Problem statement:
The answer must consist of every record, printed exactly as it stands.

The records:
○ ○ ○ ○ ○

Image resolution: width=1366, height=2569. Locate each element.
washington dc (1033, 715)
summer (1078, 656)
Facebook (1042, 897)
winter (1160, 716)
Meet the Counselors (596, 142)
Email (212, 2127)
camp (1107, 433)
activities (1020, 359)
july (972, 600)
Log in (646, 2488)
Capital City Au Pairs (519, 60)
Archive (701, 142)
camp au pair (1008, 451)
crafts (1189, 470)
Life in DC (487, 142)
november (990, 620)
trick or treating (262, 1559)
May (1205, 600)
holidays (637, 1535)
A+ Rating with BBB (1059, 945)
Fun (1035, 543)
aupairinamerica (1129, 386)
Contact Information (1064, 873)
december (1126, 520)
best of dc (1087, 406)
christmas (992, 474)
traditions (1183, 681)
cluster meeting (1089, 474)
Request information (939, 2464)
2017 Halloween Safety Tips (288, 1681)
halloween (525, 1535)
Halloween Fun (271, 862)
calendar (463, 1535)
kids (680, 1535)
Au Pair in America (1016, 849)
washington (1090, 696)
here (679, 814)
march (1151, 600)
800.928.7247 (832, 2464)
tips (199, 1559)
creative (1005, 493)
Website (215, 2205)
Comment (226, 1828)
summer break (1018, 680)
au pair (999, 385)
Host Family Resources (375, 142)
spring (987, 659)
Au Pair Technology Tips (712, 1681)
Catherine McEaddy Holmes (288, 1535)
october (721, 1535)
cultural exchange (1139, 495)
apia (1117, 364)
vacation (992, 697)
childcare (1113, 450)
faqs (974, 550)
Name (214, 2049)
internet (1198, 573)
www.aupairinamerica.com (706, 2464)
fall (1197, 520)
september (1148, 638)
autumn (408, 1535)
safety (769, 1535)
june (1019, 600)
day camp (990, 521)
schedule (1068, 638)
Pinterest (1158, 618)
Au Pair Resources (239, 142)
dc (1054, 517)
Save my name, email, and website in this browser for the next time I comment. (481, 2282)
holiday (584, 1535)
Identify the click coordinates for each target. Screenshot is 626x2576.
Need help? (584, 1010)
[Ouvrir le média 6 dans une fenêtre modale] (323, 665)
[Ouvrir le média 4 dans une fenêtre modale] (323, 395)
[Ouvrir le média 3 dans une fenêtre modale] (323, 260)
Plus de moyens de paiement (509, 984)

○ ○ ○ ○ ○

Exercise answer:
Image resolution: width=1366, height=2569. Locate each element.
washington dc (1033, 715)
summer (1078, 656)
Facebook (1042, 897)
winter (1160, 716)
Meet the Counselors (596, 142)
Email (212, 2127)
camp (1107, 433)
activities (1020, 359)
july (972, 600)
Log in (646, 2488)
Capital City Au Pairs (519, 60)
Archive (701, 142)
camp au pair (1008, 451)
crafts (1189, 470)
Life in DC (487, 142)
november (990, 620)
trick or treating (262, 1559)
May (1205, 600)
holidays (637, 1535)
A+ Rating with BBB (1059, 945)
Fun (1035, 543)
aupairinamerica (1129, 386)
Contact Information (1064, 873)
december (1126, 520)
best of dc (1087, 406)
christmas (992, 474)
traditions (1183, 681)
cluster meeting (1089, 474)
Request information (939, 2464)
2017 Halloween Safety Tips (288, 1681)
halloween (525, 1535)
Halloween Fun (271, 862)
calendar (463, 1535)
kids (680, 1535)
Au Pair in America (1016, 849)
washington (1090, 696)
here (679, 814)
march (1151, 600)
800.928.7247 (832, 2464)
tips (199, 1559)
creative (1005, 493)
Website (215, 2205)
Comment (226, 1828)
summer break (1018, 680)
au pair (999, 385)
Host Family Resources (375, 142)
spring (987, 659)
Au Pair Technology Tips (712, 1681)
Catherine McEaddy Holmes (288, 1535)
october (721, 1535)
cultural exchange (1139, 495)
apia (1117, 364)
vacation (992, 697)
childcare (1113, 450)
faqs (974, 550)
Name (214, 2049)
internet (1198, 573)
www.aupairinamerica.com (706, 2464)
fall (1197, 520)
september (1148, 638)
autumn (408, 1535)
safety (769, 1535)
june (1019, 600)
day camp (990, 521)
schedule (1068, 638)
Pinterest (1158, 618)
Au Pair Resources (239, 142)
dc (1054, 517)
Save my name, email, and website in this browser for the next time I comment. (481, 2282)
holiday (584, 1535)
Identify the click coordinates for each target. Screenshot is 626x2576.
Need help? (584, 1010)
[Ouvrir le média 6 dans une fenêtre modale] (323, 665)
[Ouvrir le média 4 dans une fenêtre modale] (323, 395)
[Ouvrir le média 3 dans une fenêtre modale] (323, 260)
Plus de moyens de paiement (509, 984)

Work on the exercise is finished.